HOUSTON—If you have a police, fire or medical emergency, every second matters for help to arrive. But in unincorporated Harris County, the I-Team discovered that seconds sometimes turn into minutes for a 911 operator just to answer your call.
It was the night of the Fourth of July, but it wasn’t fireworks Carolyn and James Johnson were hearing.
“Bang, bang, bang, bang, bang,” Carolyn Johnson said of the barrage of bullets spraying their East Harris County home.
The couple showed off at least a half-dozen patched up holes where high-performance ammunition pelted their walls and roof.
“I’m petrified!” Carolyn Johnson recalled.
So naturally, they picked up the phone and dialed 911. But that’s when the Johnsons claim they were dealt another blow.
“It rings, it rings, it rings, it rings, and it takes them anywhere from three to five minutes just to answer the call,” James Johnson said.
The Sheriff’s Office claims it only took 1minute and 43 seconds to answer the call. But with bullets flying at their home, the Johnsons said it felt like an eternity for a live human being to take their call and ask, “What’s wrong?”
So how long should it take? The national standard according to the National Emergency Number Association, NENA, is answer in ten seconds or less, 90 percent of the time.
So how often does Harris County 911 hit—or not hit—that goal? Well the I-Team discovered while it makes the mark most of the time, when Harris County misses that 10-second goal, it can miss big.
We found calls taking a minute and a half, two minutes, two and half, three minutes, even four minutes for someone to answer and ask, ‘What’s your emergency?’”
The I-Team sat down with Monica Williamson, the Harris County Sheriff’s 911 coordinator.

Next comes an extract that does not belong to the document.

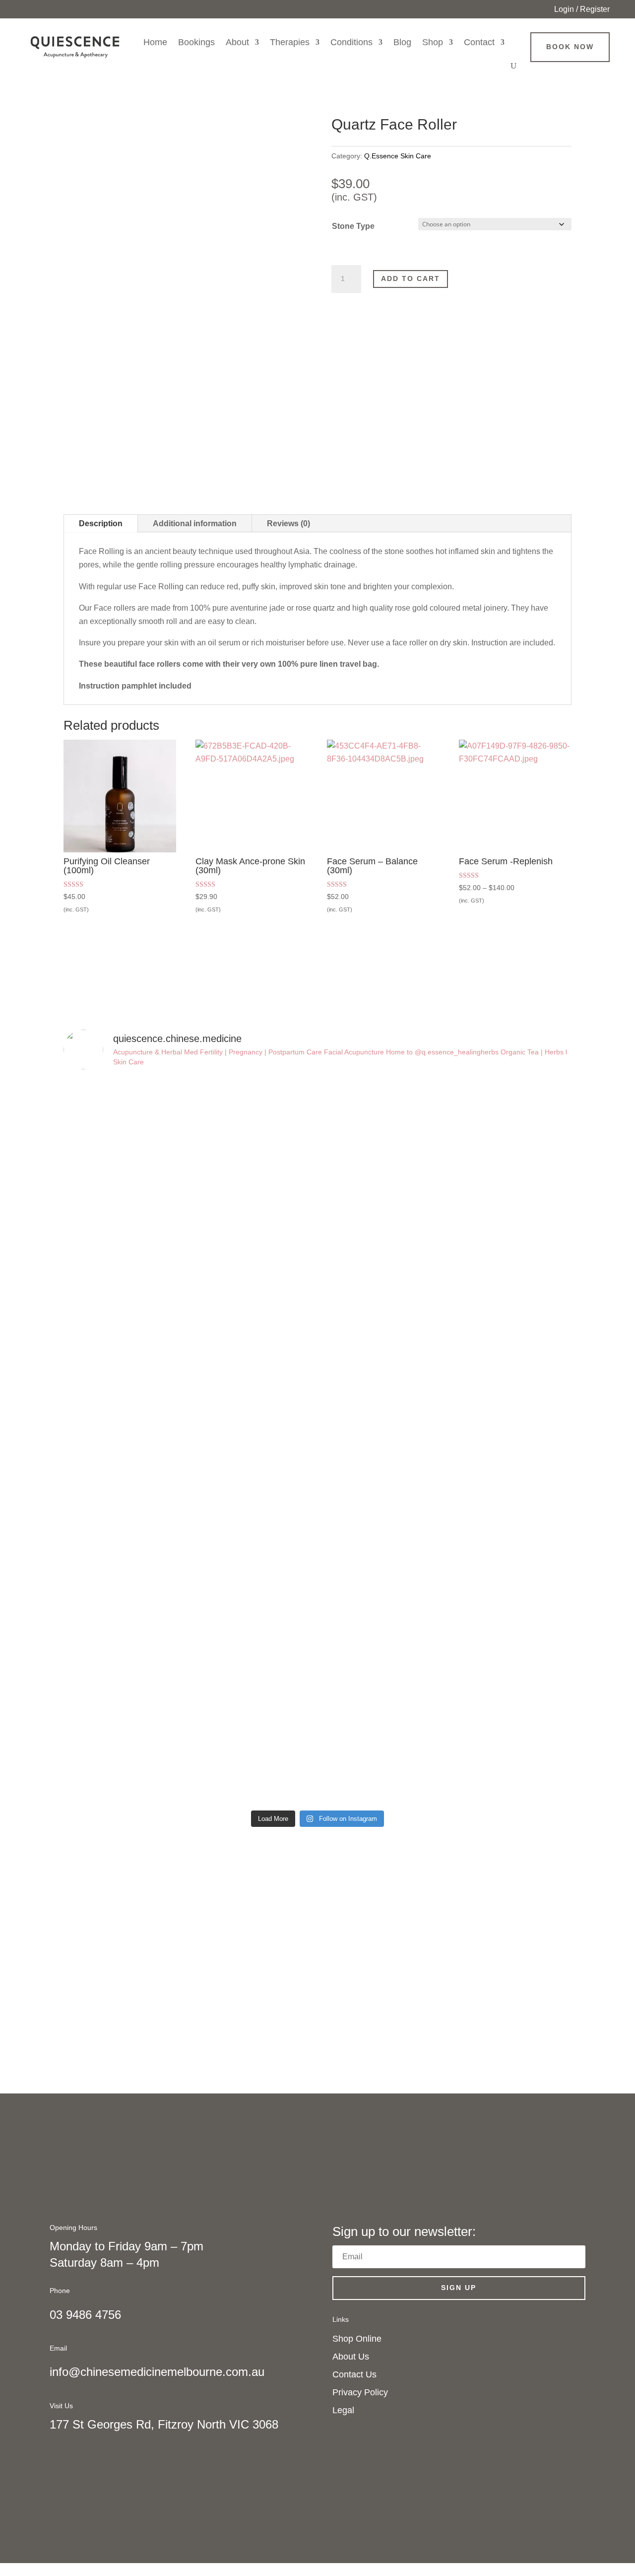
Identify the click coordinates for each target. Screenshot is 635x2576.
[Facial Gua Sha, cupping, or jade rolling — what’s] (125, 1189)
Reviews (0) (288, 523)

I-Team: “When you look at the numbers, should the public be concerned?”
Williamson: “Should they be concerned? Their answer, their call will be answered, it will be answered.”

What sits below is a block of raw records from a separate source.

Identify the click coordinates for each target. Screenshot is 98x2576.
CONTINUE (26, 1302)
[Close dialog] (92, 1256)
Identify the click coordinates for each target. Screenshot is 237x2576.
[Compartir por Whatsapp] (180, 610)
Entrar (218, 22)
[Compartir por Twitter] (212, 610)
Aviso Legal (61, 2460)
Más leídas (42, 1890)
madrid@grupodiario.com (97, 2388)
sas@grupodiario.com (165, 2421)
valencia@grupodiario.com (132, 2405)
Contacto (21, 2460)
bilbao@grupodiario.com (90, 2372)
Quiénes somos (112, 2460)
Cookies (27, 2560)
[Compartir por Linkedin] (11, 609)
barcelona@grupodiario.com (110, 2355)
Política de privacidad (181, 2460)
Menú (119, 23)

But this is a business where seconds matter.
“This is life and death,” said Charles Carter. He’s a former police officer and firefighter, as well as a certified paramedic, 911 instructor and an expert court witness.
“Whether it’s medical, fire, police, it really doesn’t matter, seconds are critical and certainly minutes can make the difference in life and death,” said Carter.

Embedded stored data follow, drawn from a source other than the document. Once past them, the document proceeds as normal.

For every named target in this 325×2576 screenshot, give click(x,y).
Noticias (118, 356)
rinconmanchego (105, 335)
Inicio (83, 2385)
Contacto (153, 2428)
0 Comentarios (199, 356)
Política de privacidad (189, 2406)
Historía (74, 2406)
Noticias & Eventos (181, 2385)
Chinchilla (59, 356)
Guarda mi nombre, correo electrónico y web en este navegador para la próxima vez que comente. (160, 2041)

And his take on the Harris County 911 records we asked him to review?
“Those are critical documents and right now they don’t speak well,” Carter said.
In fact, records show Harris County has been short staffed for more than a year. It was under a hiring freeze, but even when that was lifted back in March:
“You lose them, you bring them (in), you’re constantly training them, you lose some, retirement, what have you, it’s a constant revolving door,” Williamson said.
But Williamson maintains Harris County compensated by using overtime hours to cover the manpower shortage.
“Has a citizen been jeopardized? Never. The quality of service has never been jeopardized,” she said.
But expert Carter said relying on extra hours is a common mistake.
“Unacceptable. I mean, there are all kinds of studies showing inefficiency and fatigue being a real problem after a certain amount of hours,” he said, referring to
the effect of working more than 6 to 8 hours on 911 operators.
None of which helps the Johnson family or their bullet-ridden home.
“It irritates me,” Carolyn Johnson said.
“Somebody is going to end up dying because of this stuff,” James Johnson said.
Turns out, the Johnson’s say a rowdy neighbor was to blame for all the gunfire.
The Harris County Sheriff’s Department chalks the delay up to an unusually large number of calls due to the Fourth of July holiday.
As for the staffing issue, the Sheriff’s Department says it has six open positions and is hiring.